EDITORIAL COMMENT : We can meet harvest totals, diversify farming even further
With the coming rainy season likely to see normal to above-normal rainfall, at least after the expected hesitant start, it is essential that all inputs for all farmers are ready on time and delivered to the farms before the rains start falling so planting can start as soon as the experts give the green light.
Seed stocks for the major crops of maize, sorghum, sunflower and cotton are all greater than the ambitious targets for areas to be planted. And these are the four main summer crops so the seed stocks are a good start.
But there are shortages for other crops. While sorghum seed is readily available, stocks of seed for the other two major traditional grains of finger millet and pearl millet need to be built up.

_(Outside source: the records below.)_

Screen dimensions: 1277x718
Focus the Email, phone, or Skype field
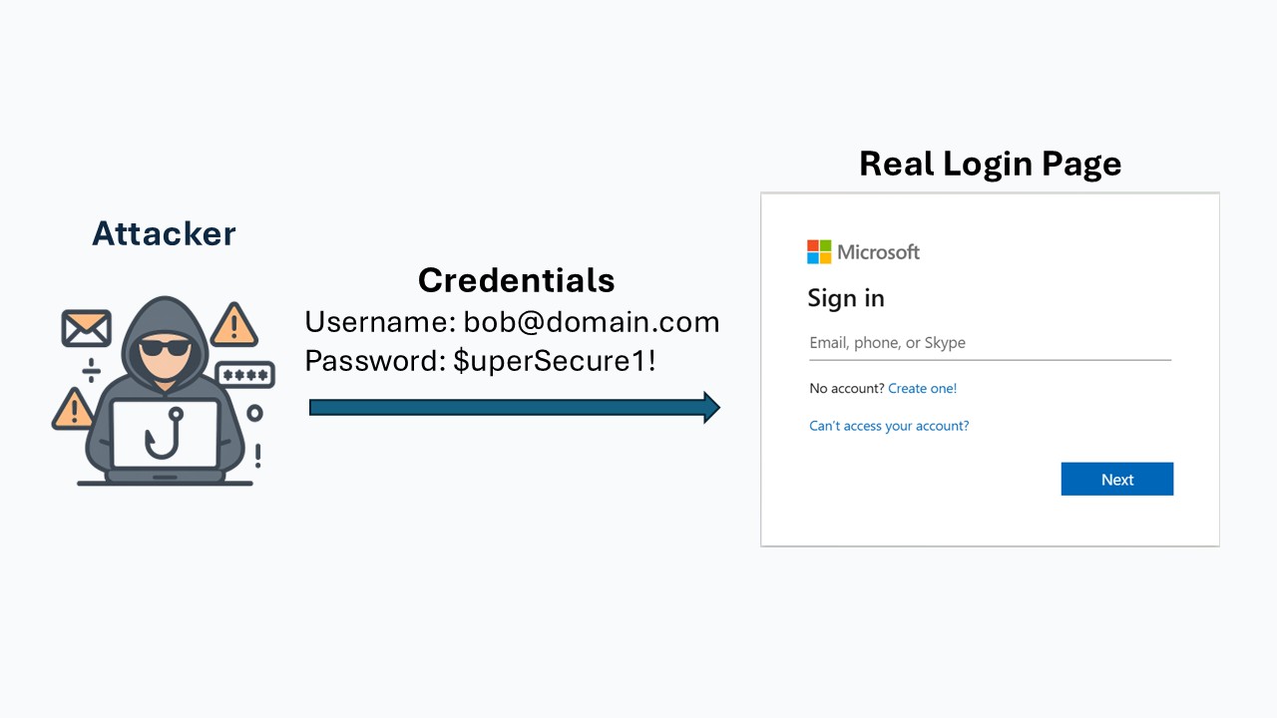coord(989,343)
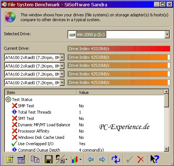Screen dimensions: 174x166
Task: Go back with the left blue arrow
Action: coord(90,159)
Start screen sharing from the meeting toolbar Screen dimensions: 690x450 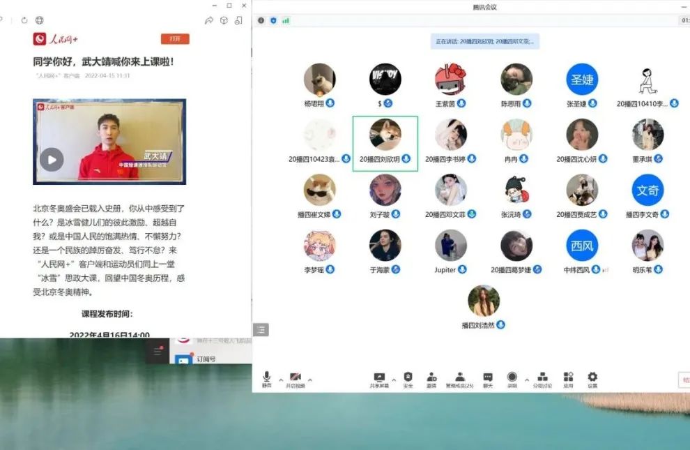379,377
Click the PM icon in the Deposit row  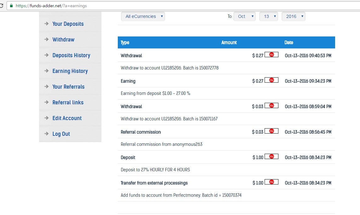(x=271, y=157)

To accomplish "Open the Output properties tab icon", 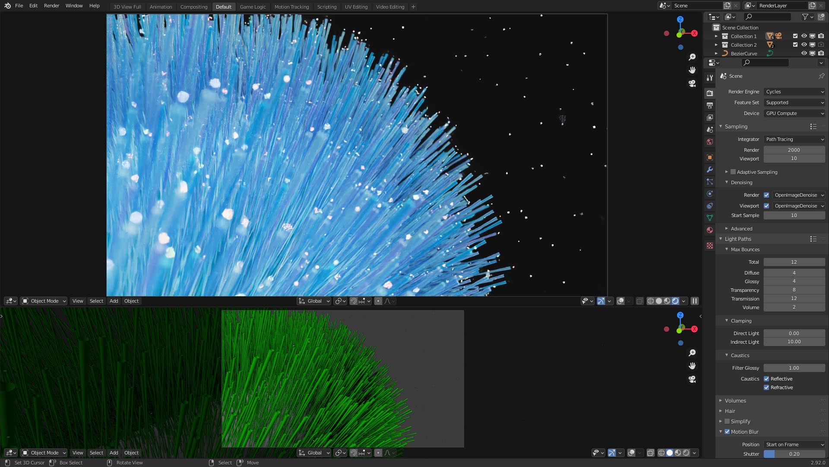I will pos(710,105).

And there are several other traditional grains, not yet grown in huge quantities, which could be added to the mix.
Here the lack of commercial cross breeding and other modern research is a benefit, since the open pollinated seed delivered by farmers or retained by farmers can be used.
There is nothing wrong in doing this, but if this is to be the main source of seed in future it would be sensible to breed up these open pollinated varieties by selecting the best quality seed.

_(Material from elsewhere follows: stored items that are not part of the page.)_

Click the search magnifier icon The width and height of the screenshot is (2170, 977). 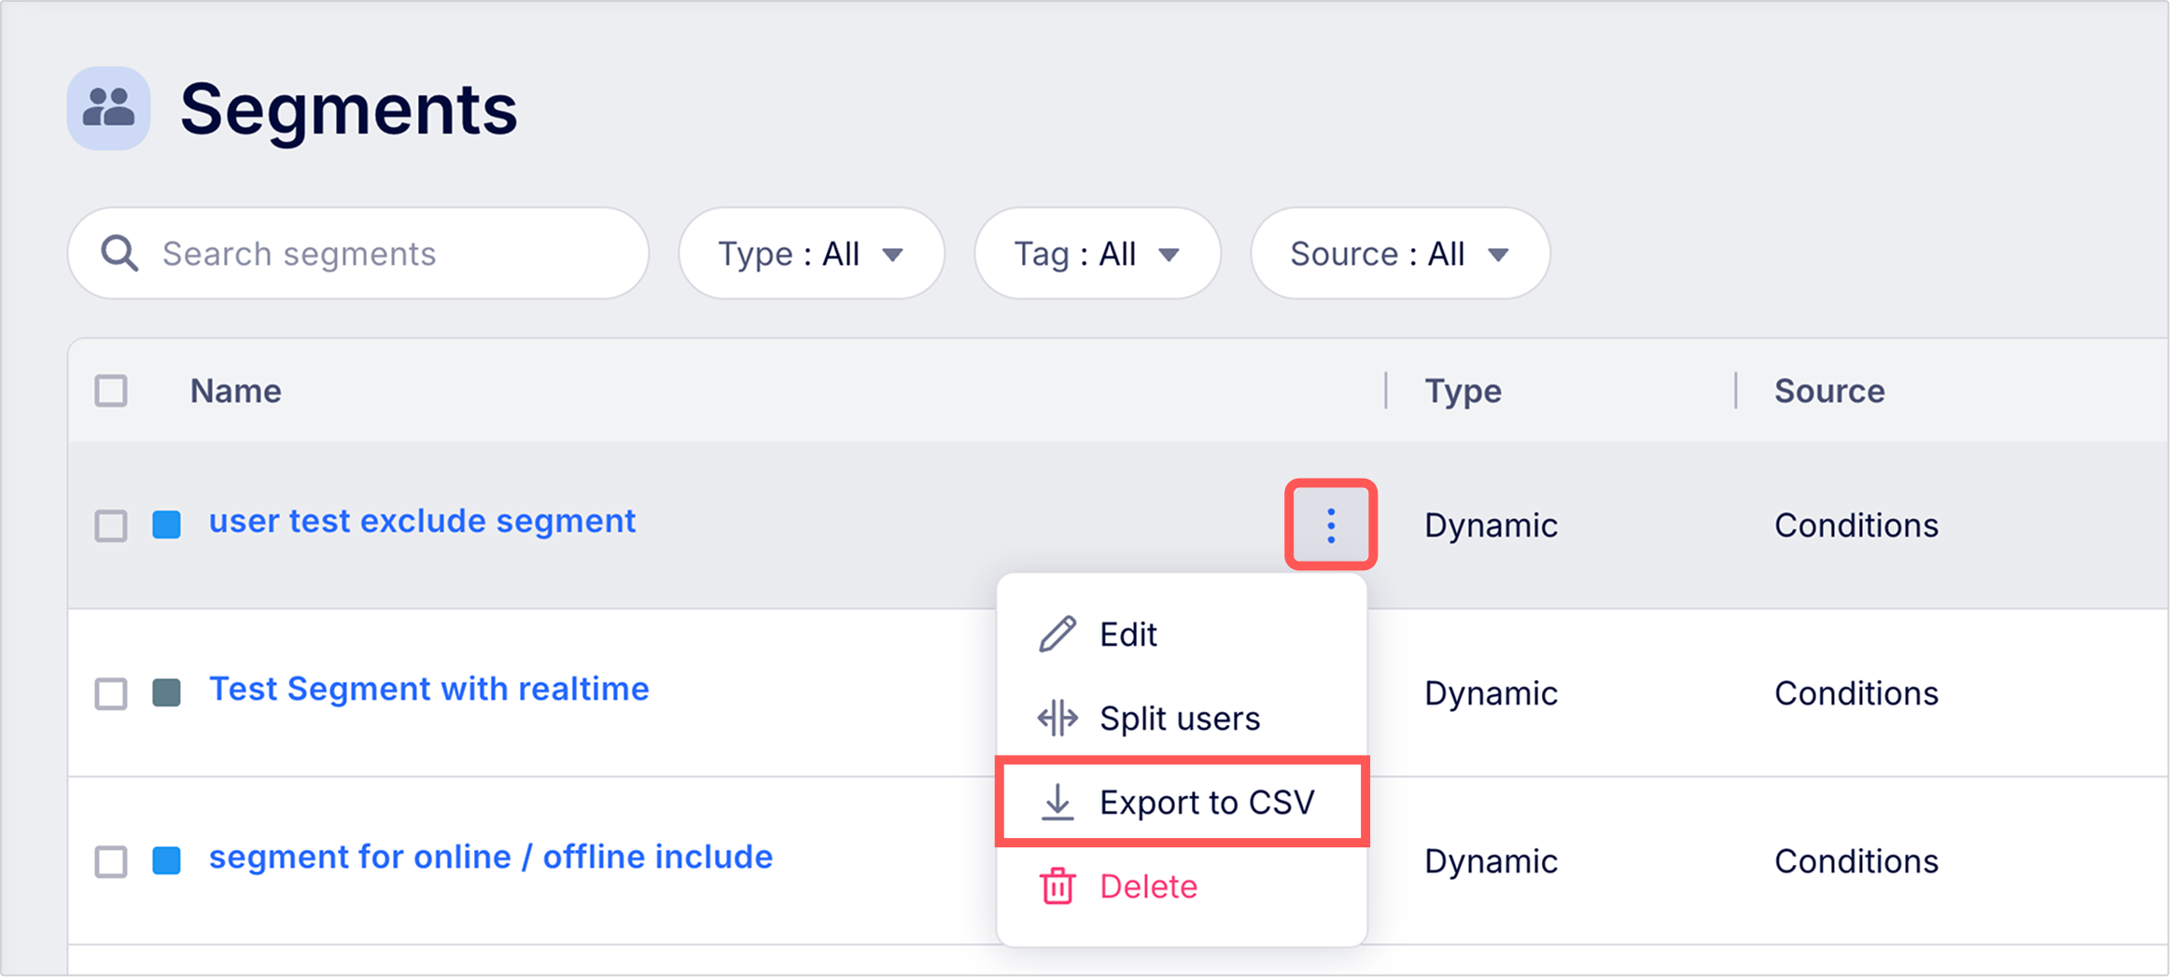[x=119, y=253]
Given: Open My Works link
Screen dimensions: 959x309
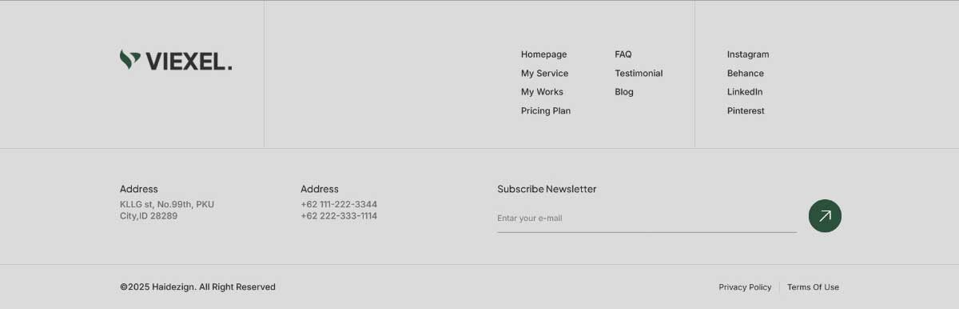Looking at the screenshot, I should (x=542, y=92).
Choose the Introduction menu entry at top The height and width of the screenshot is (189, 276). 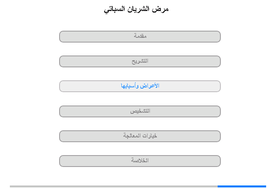(x=140, y=37)
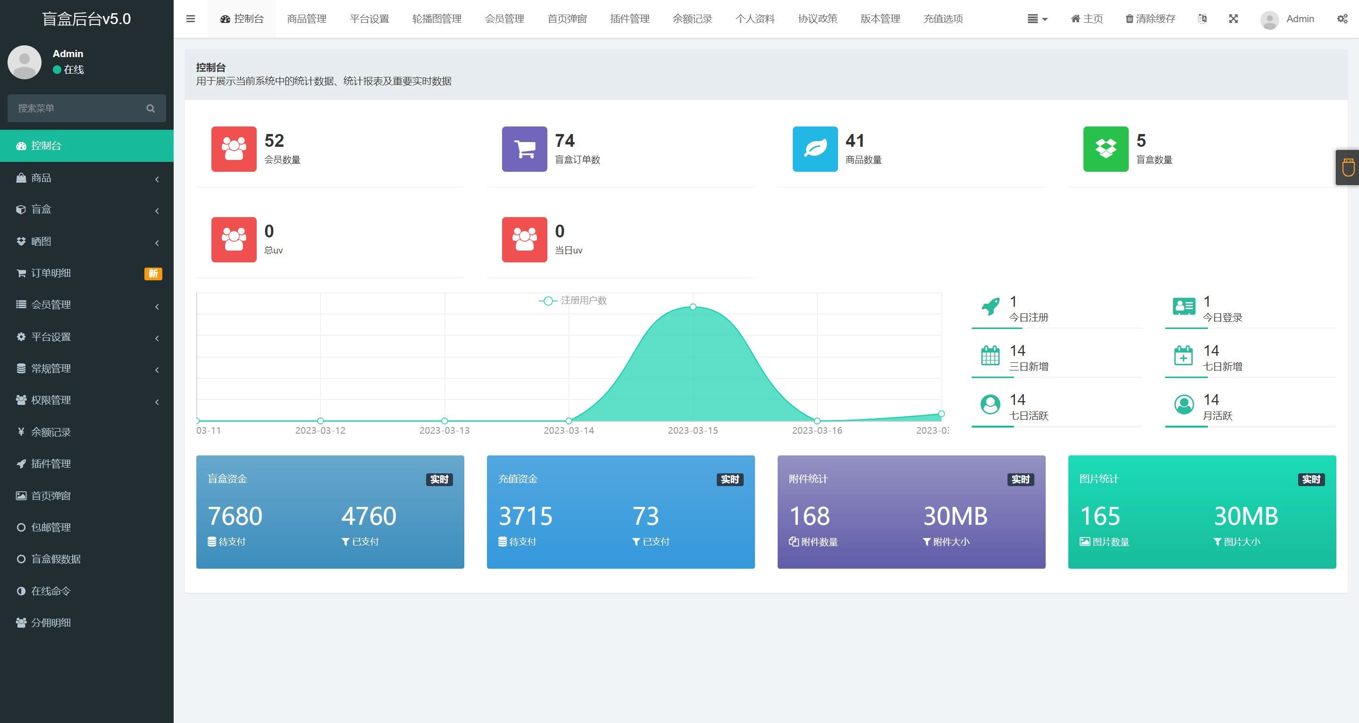Screen dimensions: 1359x723
Task: Expand the 商品 sidebar menu
Action: [85, 178]
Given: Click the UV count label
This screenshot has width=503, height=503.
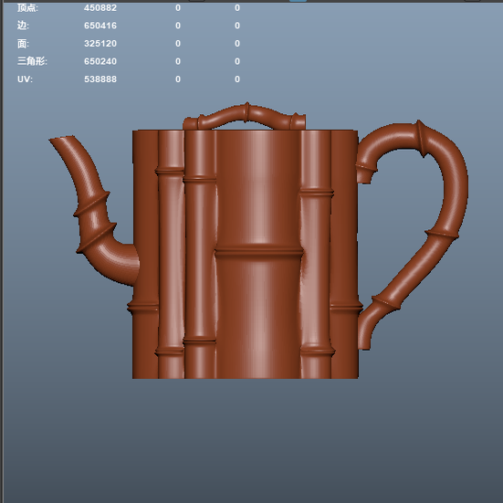Looking at the screenshot, I should (25, 79).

The range of traditional grains can be expanded, since they are the indigenous African grains, domesticated within Africa, and in Zimbabwe, until the first varieties of maize, a Central American crop, drifted up from the coastal trading ports these grains were the sole source of carbohydrates, and even in later times were the main source right up to around a century ago, when maize started to overtake.
But as work continues in increasing the cooking and eating of these indigenous grains, and building up markets which in the modern world can easily be export markets for exotic products, it seems sensible to encourage more variety and experimentation and research.

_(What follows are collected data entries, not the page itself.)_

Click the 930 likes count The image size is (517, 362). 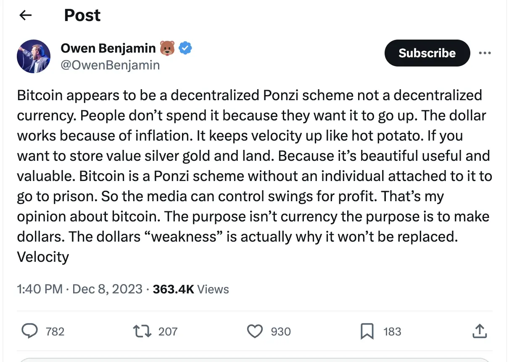tap(280, 332)
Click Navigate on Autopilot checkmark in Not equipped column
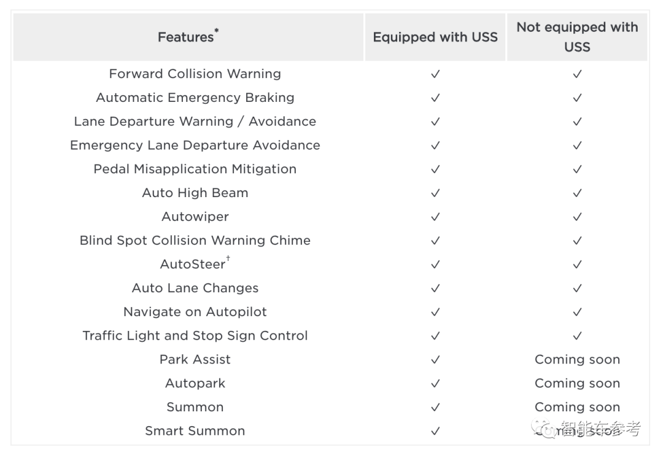663x458 pixels. 577,312
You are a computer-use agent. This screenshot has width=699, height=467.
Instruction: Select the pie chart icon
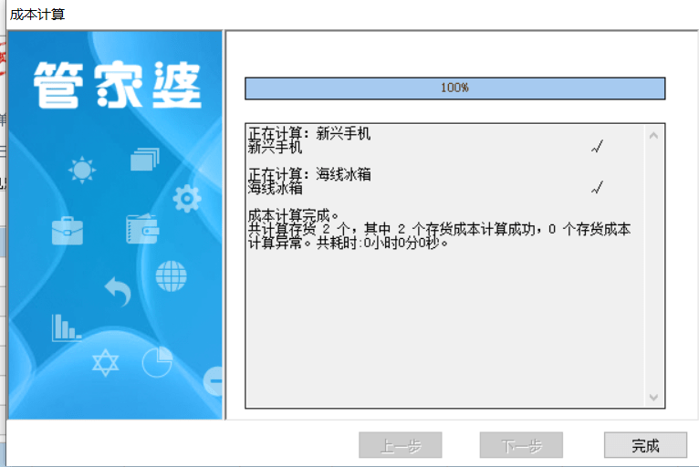[157, 361]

The other seed shortages seem to be among the oil seeds, groundnuts and soya. Here steps are in place to have the required quantities.
This has been done over the last couple of seasons when we talk about sunflower, which has shot up from being a very minor crop to sharing with cotton of being the principle source of cooking oil.
When we were almost totally reliant on imported oil seed and raw vegetable oils, soya became dominant because the temperate latitudes where it grows best have the commercial surpluses.
Sunflower had been a modest cash crop at one stage in communal lands, but appeared to have died down before, with the enthusiastic backing of a major cooking oil and margarine producer, it was relaunched as a major crop.
It has now become a major cash crop in the Pfumvudza/Intwasa system, being ideally suited for smallholder farming, and being reasonably drought-resistant can grow in most areas. We are now seeing a lot more sunflower oil sold on supermarket shelves, with producers prepared to market it as a pure oil at a small premium of the blends, which is fine.
We have been seeing more cotton seed oil appearing on the shelves, sometimes in blends, but more coyly labelled as longer lasting; cotton is almost unique among vegetable oils as being non-oxidising and so does last longer in deep frying applications, and is in fact the oil of choice among many fast food operations in developed countries.
But soya is still an important and useful crop and is ideal as part of the complex crop rotation cycles that tobacco and maize farmers in natural region two need to practice.
Zimbabwe needs cooking oils from all three main crops to return to full self-sufficiency, and to be self-sufficient as household incomes rise.
Ground nuts are an important crop, again largely for smallholder farmers, and the severe deficiency in seed must be addressed.
It is a high-value crop and in Zimbabwe is sold largely as the seed and as peanut butter, a value addition that can be made by small producers and which shows the way forward for such industry. But there is a market in some countries for the vegetable oils from groundnuts and we need to look at this. So far we have been looking at growing enough oil seed for local demand.
Once we start exporting, we are going to need to export products, not seed or grain, and that means we need to build up specialist agro-industries to manufacture the highest value products. The producer prices in Zimbabwe for most crops are above world prices, which makes perfect sense when we were substituting for imports.
Importing grain or oil seed means paying the world price and then an extra slice for transport to a landlocked country near the bottom of a continent, so we could add some of those transport and shipping costs we were no longer paying to what we paid our farmers. But once we are in surplus and have set aside reserves for a bad season, we need to have products we can ship, and raw grain and oil seed do not look like the best bet, which manufactured products seem ideal.
The other input farmers need is fertiliser. Here Zimbabwe does need to import most of the nitrogen and some of the potassium fertiliser raw materials. The local manufacture of ammonia uses a method that only works viably with cheap surplus electricity, no longer on tap. Phosphates we mine and lime we now produce once again, and this is why we are now around 50 percent self-sufficient in basal fertilisers.
Some of the fertiliser requirements can be produced on farm, with manure, compost and mulches, and we need to encourage farmers to build up their soils this way as well as increase fertility with artificial fertilisers. The highest yields go with both.
The Ministry of Lands, Agriculture, Fisheries, Water and Rural Development is now pushing for higher harvests more through increasing productivity than hectarage, that is making a kilogramme of seed and a kilogramme of fertiliser produce more, thus spreading the costs of these essential inputs among larger sales. Here there is much room for improvement by many farmers, and where the main thrust now needs to be made.